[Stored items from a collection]
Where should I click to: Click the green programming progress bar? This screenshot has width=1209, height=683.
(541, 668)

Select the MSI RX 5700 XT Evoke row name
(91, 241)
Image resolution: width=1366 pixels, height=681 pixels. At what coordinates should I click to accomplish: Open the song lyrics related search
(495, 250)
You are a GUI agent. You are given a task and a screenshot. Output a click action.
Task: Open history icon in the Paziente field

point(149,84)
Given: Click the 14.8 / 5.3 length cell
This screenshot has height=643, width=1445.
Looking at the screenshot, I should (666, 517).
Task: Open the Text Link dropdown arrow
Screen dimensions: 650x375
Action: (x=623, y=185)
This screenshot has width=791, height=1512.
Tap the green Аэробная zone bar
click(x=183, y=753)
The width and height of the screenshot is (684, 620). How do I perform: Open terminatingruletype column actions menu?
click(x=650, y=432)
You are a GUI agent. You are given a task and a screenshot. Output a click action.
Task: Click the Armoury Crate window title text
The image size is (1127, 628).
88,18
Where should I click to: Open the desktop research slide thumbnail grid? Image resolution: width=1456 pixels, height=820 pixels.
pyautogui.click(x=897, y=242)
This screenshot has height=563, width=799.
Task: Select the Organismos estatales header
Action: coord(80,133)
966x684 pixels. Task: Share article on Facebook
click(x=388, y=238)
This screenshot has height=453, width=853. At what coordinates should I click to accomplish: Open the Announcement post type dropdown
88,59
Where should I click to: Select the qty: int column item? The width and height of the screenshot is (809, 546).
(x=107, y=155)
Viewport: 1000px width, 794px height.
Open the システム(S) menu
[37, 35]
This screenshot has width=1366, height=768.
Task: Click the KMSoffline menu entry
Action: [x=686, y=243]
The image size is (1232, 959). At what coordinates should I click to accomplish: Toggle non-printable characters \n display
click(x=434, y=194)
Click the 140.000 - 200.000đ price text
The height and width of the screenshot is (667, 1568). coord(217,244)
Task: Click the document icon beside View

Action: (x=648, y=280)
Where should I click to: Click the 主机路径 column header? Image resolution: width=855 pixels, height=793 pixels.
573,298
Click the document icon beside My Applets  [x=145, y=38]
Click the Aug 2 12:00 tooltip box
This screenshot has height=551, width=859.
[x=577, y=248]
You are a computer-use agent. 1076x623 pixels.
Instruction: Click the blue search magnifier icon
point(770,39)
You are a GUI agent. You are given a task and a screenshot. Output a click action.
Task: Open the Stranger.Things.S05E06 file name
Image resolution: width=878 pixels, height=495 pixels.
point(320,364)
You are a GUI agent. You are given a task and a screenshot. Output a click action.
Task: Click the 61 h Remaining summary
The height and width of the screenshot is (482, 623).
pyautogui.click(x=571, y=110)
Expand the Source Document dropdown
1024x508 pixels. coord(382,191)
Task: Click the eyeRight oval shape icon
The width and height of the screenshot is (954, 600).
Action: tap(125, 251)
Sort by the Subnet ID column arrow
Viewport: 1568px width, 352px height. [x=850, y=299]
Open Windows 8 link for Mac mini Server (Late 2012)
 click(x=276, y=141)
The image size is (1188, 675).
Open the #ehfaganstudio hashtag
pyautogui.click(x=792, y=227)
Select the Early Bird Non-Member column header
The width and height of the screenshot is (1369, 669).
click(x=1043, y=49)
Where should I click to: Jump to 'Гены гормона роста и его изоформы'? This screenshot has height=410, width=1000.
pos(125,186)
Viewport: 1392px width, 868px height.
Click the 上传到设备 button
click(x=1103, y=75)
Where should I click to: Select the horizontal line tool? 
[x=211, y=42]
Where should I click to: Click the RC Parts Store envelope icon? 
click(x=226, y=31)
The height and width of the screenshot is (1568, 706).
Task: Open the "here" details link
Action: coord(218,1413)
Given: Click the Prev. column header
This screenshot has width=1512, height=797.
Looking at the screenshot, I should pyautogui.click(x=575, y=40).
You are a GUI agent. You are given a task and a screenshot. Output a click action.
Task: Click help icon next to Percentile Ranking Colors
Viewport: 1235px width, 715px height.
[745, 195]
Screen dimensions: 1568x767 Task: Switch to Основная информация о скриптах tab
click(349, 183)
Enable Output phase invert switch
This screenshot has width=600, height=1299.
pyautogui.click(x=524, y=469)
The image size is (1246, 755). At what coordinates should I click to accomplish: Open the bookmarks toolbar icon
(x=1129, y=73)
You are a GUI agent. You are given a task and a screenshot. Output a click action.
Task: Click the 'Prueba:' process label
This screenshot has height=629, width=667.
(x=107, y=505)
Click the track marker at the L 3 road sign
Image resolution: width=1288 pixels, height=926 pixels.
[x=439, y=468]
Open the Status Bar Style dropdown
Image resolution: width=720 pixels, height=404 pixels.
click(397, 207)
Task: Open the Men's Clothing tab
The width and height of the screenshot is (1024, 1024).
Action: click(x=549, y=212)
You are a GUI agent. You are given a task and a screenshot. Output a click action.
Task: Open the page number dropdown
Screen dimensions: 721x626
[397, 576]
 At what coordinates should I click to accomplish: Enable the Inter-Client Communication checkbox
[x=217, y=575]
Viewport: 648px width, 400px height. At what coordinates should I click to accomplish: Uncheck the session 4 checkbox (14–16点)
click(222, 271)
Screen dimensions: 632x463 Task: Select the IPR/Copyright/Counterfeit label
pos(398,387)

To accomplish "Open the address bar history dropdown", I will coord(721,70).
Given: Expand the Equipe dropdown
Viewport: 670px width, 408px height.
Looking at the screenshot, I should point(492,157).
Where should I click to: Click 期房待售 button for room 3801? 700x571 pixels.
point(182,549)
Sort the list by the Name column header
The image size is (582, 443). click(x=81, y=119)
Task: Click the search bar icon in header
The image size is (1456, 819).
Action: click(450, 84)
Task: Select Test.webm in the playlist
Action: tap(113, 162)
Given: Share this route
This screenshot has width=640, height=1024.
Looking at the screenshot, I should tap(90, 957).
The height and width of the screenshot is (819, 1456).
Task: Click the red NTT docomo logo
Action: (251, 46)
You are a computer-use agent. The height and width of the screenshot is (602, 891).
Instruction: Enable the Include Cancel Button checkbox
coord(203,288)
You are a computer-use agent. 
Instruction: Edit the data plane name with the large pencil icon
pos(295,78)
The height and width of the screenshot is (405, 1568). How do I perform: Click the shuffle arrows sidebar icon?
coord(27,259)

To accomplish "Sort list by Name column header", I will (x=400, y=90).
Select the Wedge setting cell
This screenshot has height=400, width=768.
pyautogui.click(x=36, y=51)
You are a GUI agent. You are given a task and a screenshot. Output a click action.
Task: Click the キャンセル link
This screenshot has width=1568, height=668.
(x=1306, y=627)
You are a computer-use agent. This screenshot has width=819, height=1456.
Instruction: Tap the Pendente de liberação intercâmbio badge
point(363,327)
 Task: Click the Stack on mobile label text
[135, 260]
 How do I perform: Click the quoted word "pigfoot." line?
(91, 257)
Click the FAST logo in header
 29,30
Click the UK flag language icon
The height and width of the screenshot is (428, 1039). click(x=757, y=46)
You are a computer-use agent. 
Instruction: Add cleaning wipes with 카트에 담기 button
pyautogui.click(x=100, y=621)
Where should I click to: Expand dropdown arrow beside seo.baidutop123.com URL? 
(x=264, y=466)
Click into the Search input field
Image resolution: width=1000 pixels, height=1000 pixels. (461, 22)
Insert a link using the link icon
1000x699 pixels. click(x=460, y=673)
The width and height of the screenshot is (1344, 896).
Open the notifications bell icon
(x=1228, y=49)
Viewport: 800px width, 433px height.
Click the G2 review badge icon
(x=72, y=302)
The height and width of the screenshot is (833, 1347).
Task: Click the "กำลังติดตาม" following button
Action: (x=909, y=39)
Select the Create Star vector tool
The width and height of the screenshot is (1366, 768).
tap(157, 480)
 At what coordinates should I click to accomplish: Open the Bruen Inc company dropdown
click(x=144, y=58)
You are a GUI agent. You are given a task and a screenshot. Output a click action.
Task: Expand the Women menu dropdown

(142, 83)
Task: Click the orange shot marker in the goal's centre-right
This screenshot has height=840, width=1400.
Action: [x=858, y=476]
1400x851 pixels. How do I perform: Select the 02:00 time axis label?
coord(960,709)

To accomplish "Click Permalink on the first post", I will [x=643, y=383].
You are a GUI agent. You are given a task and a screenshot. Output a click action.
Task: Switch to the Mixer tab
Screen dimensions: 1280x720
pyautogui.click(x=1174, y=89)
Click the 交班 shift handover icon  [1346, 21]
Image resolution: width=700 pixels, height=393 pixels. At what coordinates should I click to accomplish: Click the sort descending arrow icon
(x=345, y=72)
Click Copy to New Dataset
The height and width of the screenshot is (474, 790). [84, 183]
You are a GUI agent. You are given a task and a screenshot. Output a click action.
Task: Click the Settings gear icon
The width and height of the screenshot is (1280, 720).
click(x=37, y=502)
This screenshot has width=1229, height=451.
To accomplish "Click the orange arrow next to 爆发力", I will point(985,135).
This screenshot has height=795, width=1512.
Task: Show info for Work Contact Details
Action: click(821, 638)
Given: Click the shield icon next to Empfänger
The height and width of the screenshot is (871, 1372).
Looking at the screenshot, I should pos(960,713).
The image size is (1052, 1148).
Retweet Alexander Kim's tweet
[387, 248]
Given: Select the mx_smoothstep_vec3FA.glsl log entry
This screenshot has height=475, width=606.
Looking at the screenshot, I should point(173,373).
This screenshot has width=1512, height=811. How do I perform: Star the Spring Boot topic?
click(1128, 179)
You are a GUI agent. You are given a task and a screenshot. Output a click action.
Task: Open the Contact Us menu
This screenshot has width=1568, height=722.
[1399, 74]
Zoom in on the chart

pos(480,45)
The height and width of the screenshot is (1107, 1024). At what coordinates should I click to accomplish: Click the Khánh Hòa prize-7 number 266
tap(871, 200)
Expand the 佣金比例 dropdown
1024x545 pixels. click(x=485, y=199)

| Task prompt |
Looking at the entries above, can you reproduce exactly the lines from the one that holds "Select the Create Star vector tool" through the one that holds "Click the 交班", and only those?

| Exercise output |
Select the Create Star vector tool
The width and height of the screenshot is (1366, 768).
tap(157, 480)
 At what coordinates should I click to accomplish: Open the Bruen Inc company dropdown
click(x=144, y=58)
You are a GUI agent. You are given a task and a screenshot. Output a click action.
Task: Expand the Women menu dropdown

(142, 83)
Task: Click the orange shot marker in the goal's centre-right
This screenshot has height=840, width=1400.
Action: [x=858, y=476]
1400x851 pixels. How do I perform: Select the 02:00 time axis label?
coord(960,709)

To accomplish "Click Permalink on the first post", I will [x=643, y=383].
You are a GUI agent. You are given a task and a screenshot. Output a click action.
Task: Switch to the Mixer tab
Screen dimensions: 1280x720
pyautogui.click(x=1174, y=89)
Click the 交班 shift handover icon  [1346, 21]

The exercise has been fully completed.